[Twenty Years of Congress, Volume 2 (of 2) by James Gillespie Blaine]@TWC D-Link bookTwenty Years of Congress, Volume 2 (of 2) CHAPTER X 18/56
It was received with great applause in the convention, was adopted with unanimity, and created a profound influence upon the public opinion of the North.
It was the deliberate, well-conceived and clearly stated opinion of thoughtful and responsible men, was never disproved, was practically unanswered, and its serious accusations were in effect admitted by the South.
The one objective point proclaimed in the address, repeated in the resolutions, echoed and re-echoed by every speaker, both in the Northern and Southern Conventions, was the adoption of the Fourteenth Amendment.
It was evidently the unalterable determination of the Republicans to make that the leading feature of the campaign, to enforce it in every party convention, to urge it through the press, to present it on the stump, to proclaim it through every authorized exponent of public opinion. They were determined that the Democratic party of the North should not be allowed to ignore it or in any way to evade it.
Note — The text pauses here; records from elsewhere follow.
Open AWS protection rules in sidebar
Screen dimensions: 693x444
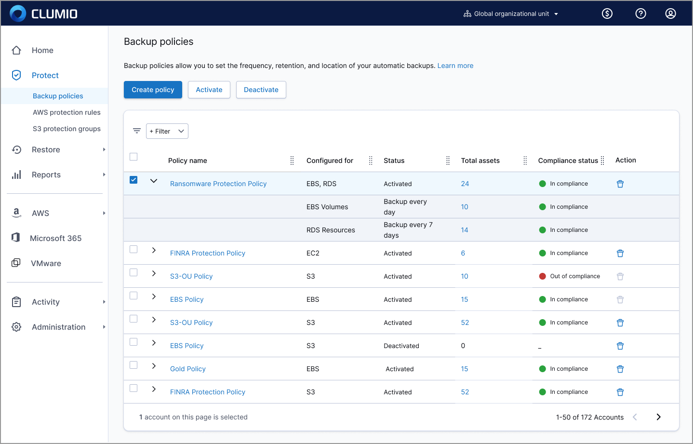tap(67, 112)
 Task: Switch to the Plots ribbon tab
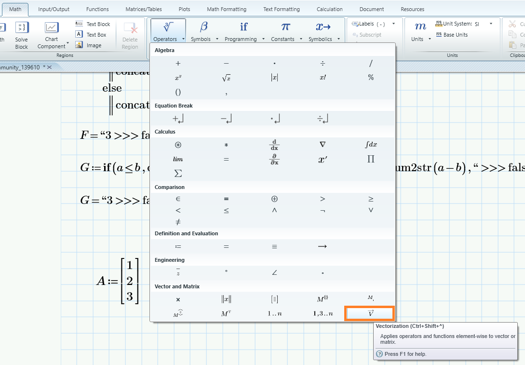[x=184, y=9]
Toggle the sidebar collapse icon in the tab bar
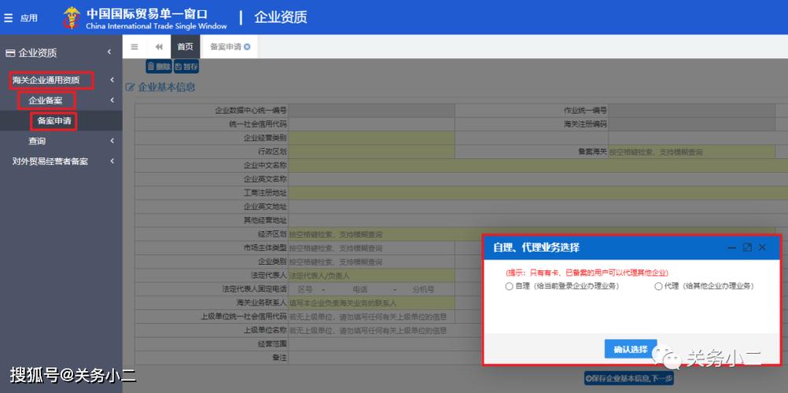The width and height of the screenshot is (788, 393). (x=134, y=46)
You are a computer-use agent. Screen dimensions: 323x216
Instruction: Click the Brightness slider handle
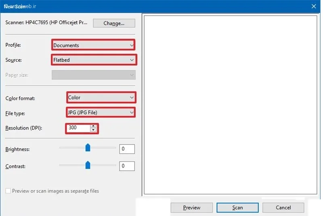[88, 148]
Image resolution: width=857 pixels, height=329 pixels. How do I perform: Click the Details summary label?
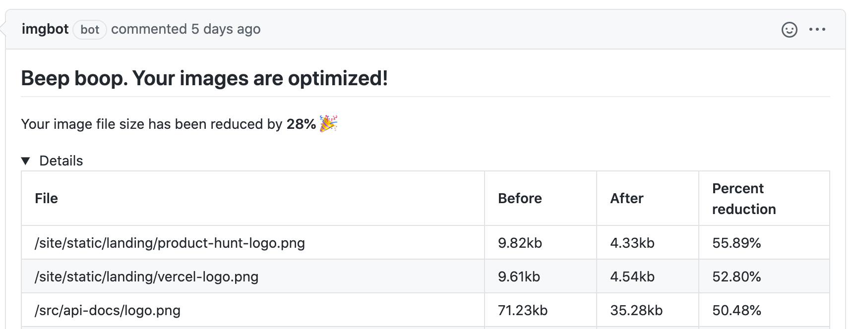[x=61, y=161]
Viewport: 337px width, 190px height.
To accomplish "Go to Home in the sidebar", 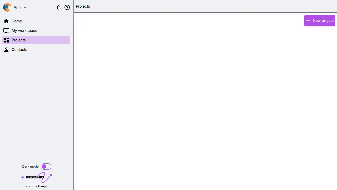I will tap(17, 21).
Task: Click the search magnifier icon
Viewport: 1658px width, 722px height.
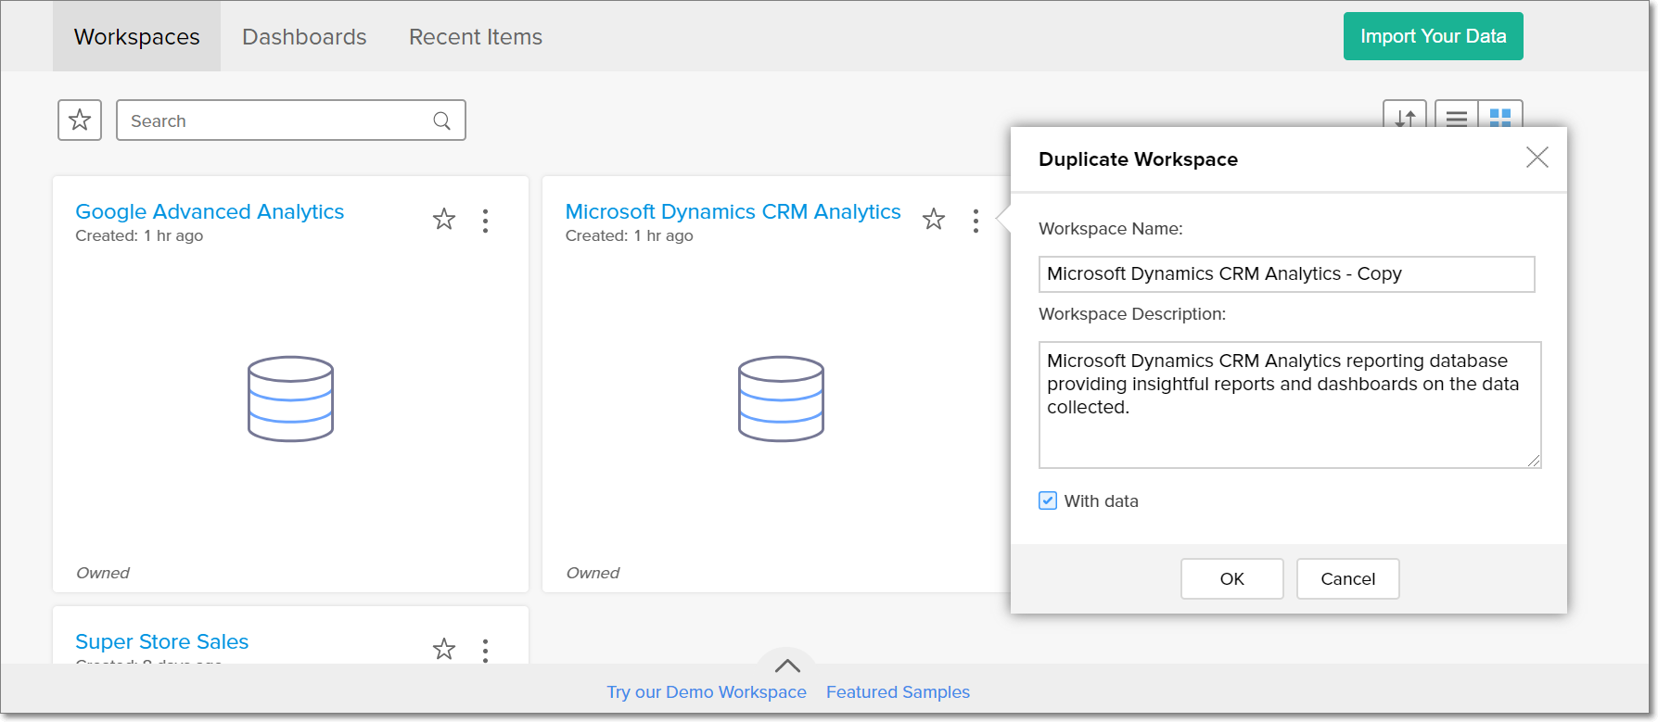Action: [442, 120]
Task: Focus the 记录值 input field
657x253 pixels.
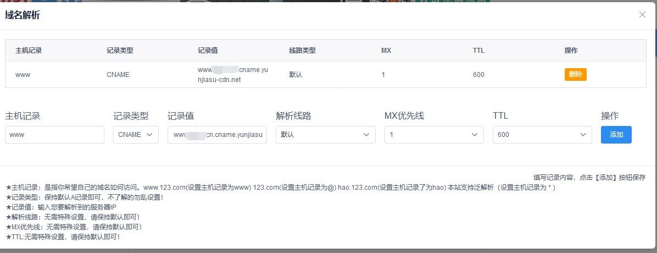Action: [217, 135]
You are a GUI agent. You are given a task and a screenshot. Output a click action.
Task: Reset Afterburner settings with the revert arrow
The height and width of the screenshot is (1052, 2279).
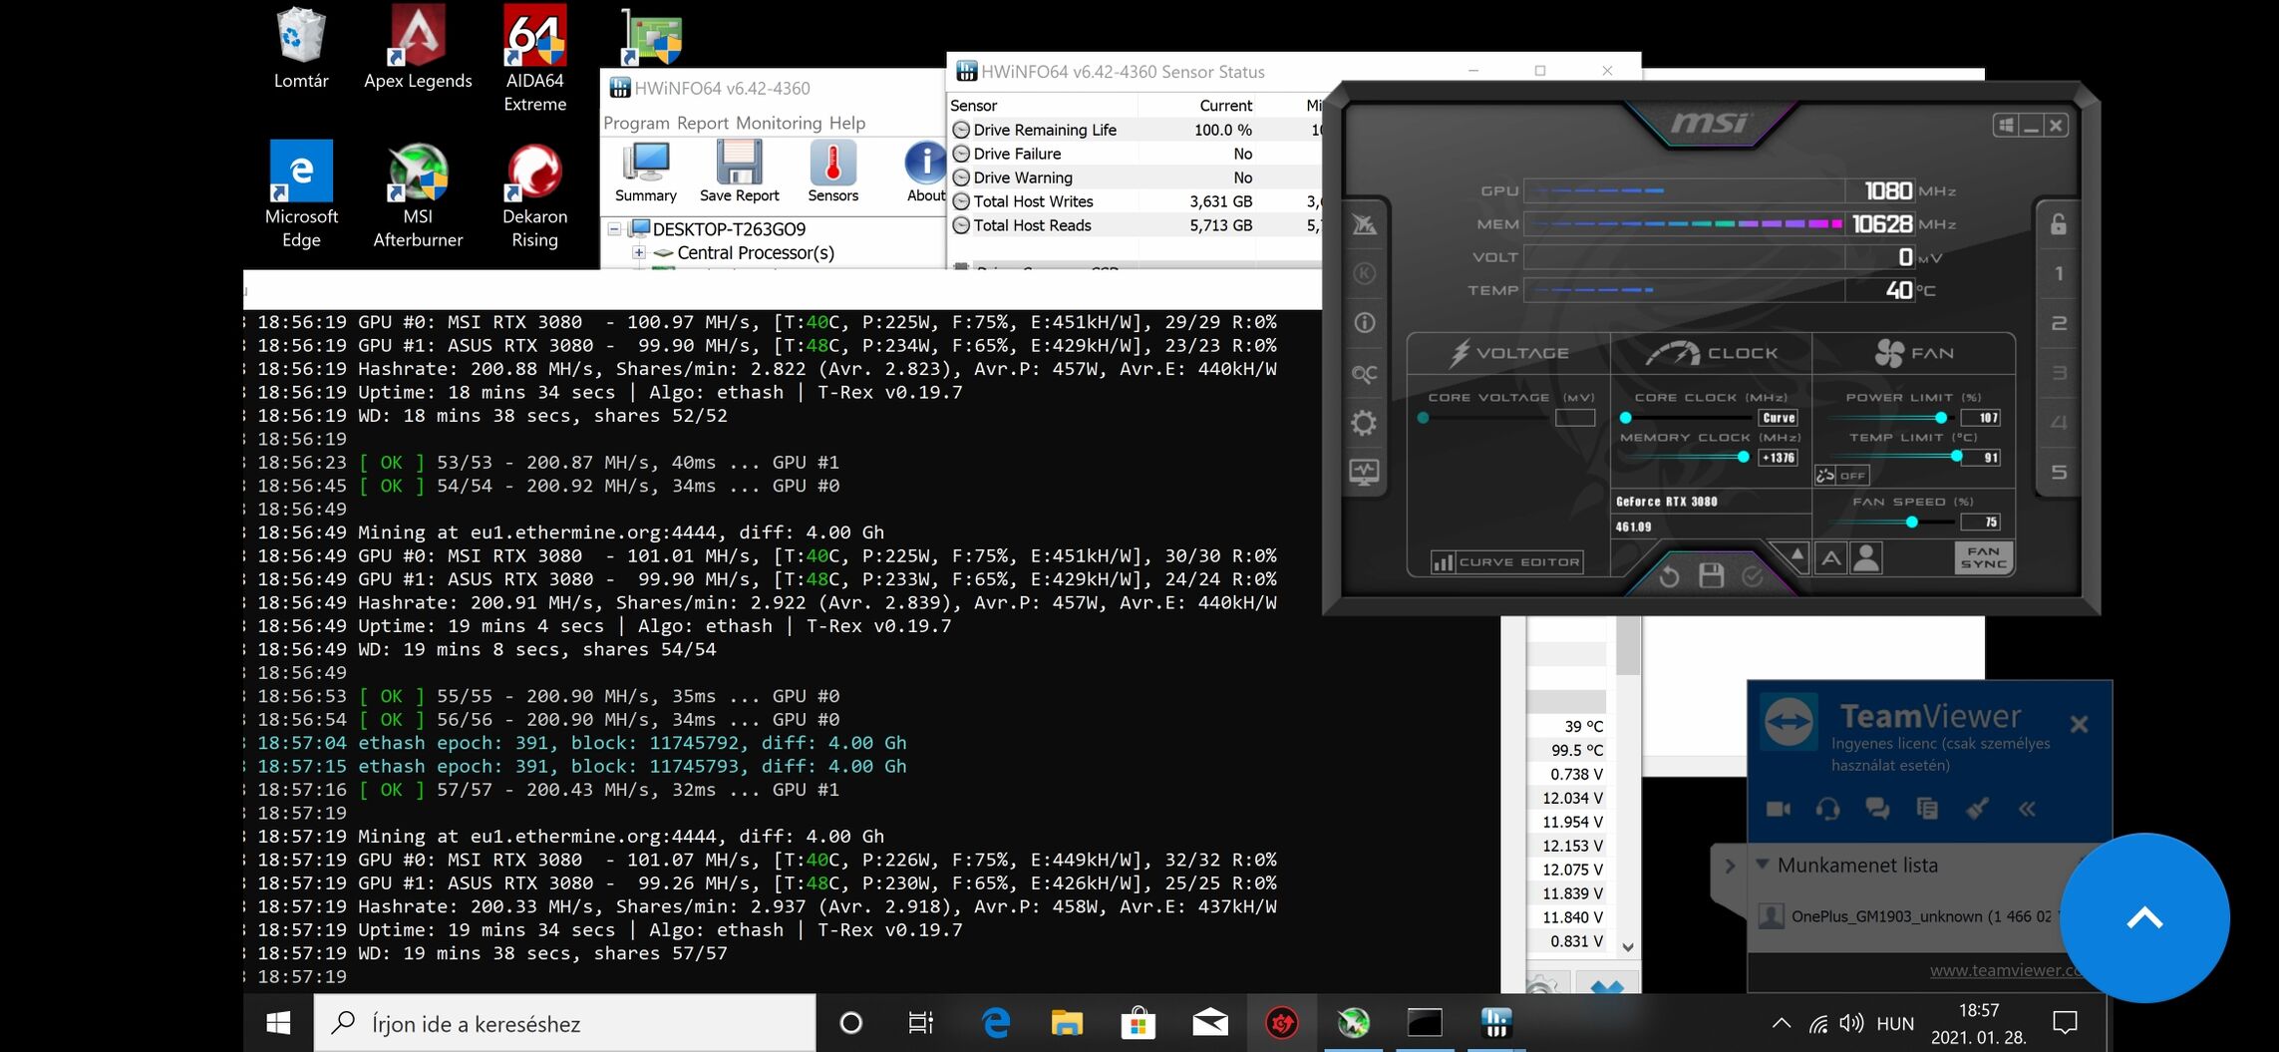1669,575
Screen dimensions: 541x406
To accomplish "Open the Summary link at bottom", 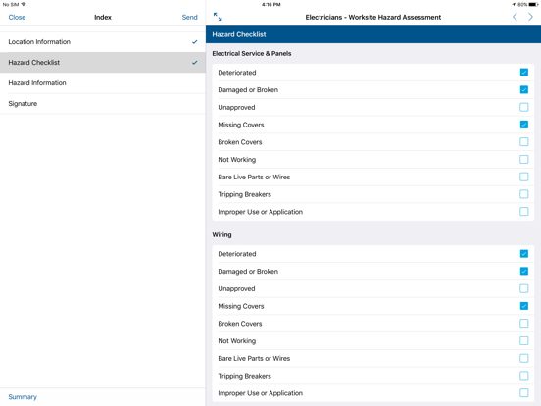I will 23,396.
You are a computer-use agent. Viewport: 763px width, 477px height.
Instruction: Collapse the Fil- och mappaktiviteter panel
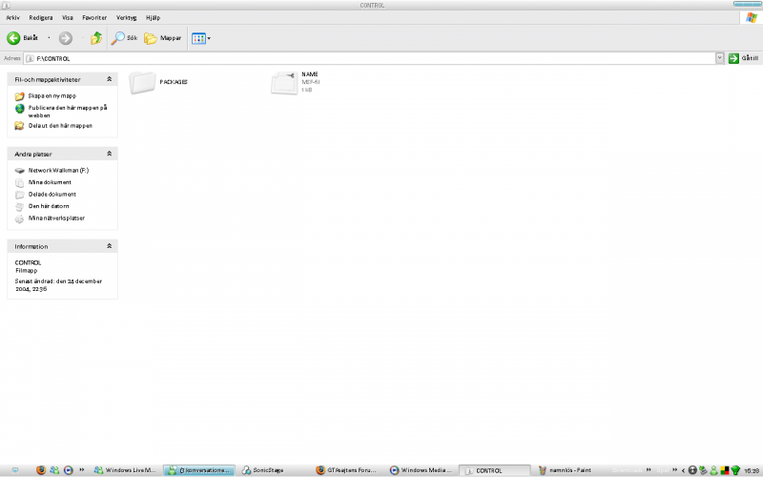tap(109, 79)
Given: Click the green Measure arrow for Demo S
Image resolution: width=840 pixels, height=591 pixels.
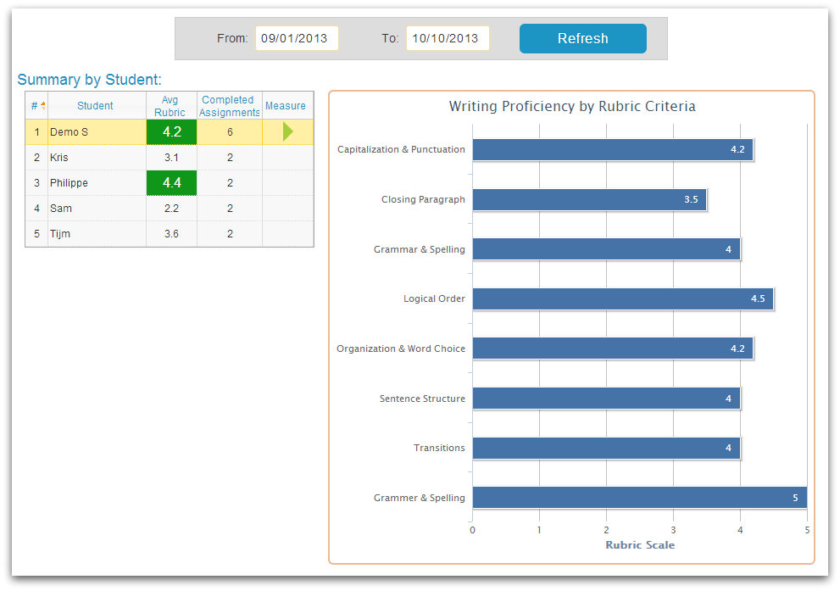Looking at the screenshot, I should point(287,131).
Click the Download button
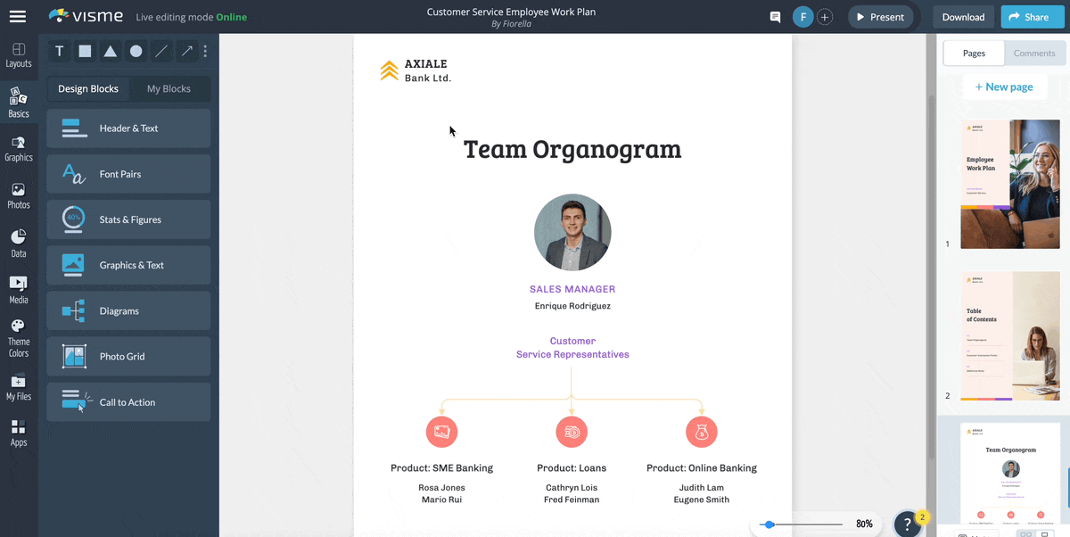Viewport: 1070px width, 537px height. (963, 17)
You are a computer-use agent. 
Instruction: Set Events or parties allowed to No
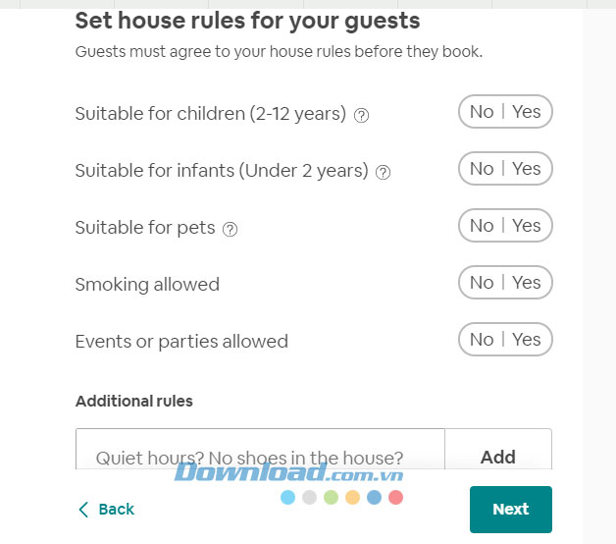482,340
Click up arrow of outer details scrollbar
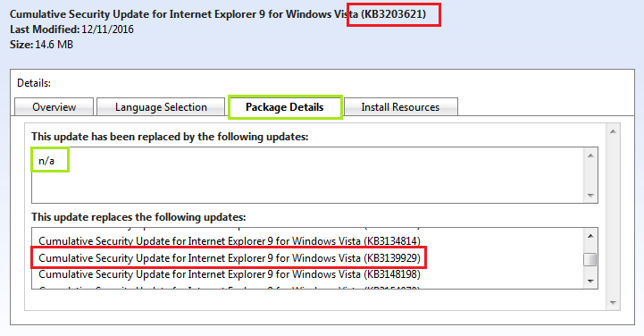This screenshot has height=336, width=644. click(x=613, y=131)
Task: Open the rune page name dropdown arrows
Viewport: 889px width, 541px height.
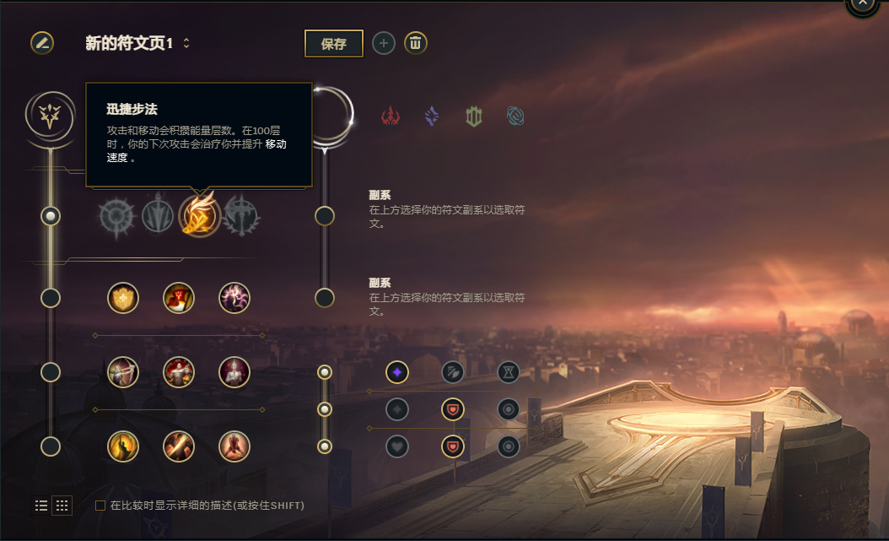Action: click(x=186, y=43)
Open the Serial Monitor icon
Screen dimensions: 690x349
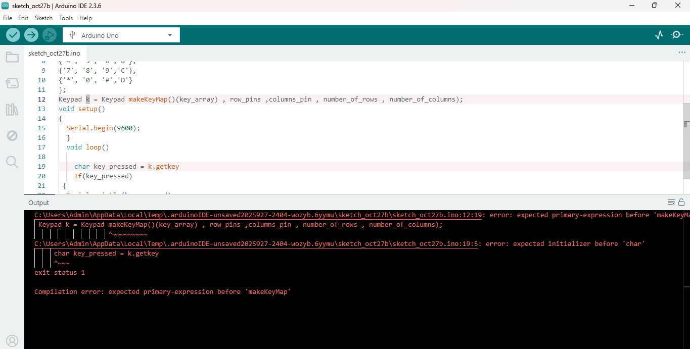point(677,35)
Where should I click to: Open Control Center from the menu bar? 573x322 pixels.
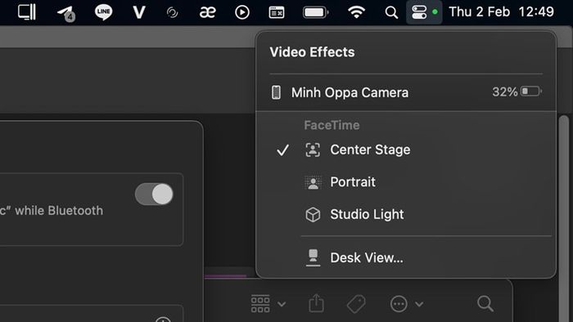(419, 12)
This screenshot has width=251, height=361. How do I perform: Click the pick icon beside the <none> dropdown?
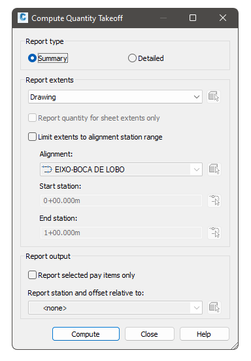click(214, 307)
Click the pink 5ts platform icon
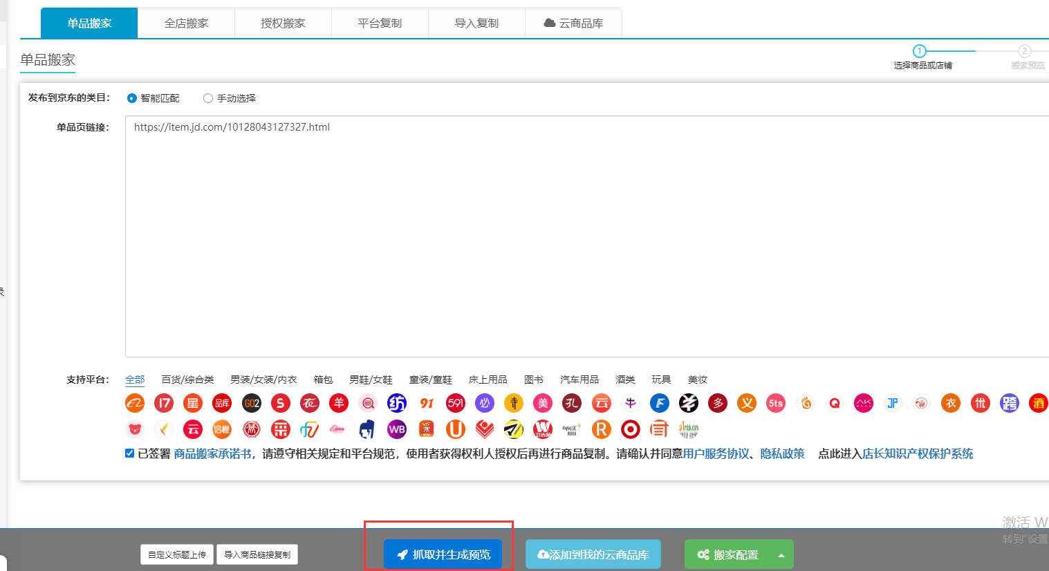This screenshot has height=571, width=1049. (x=776, y=403)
It was to be the Shibboleth of the Republican canvass, and the rank and file in every loyal State were engaged in its presentation and its exposition. The friends of the Administration, feeling the disadvantage under which they labored by an apparent combination of all the earnest supporters of the war for the Union against them, sought to create a re-action in their favor by calling a soldiers' convention to meet at Cleveland, on the 17th of September.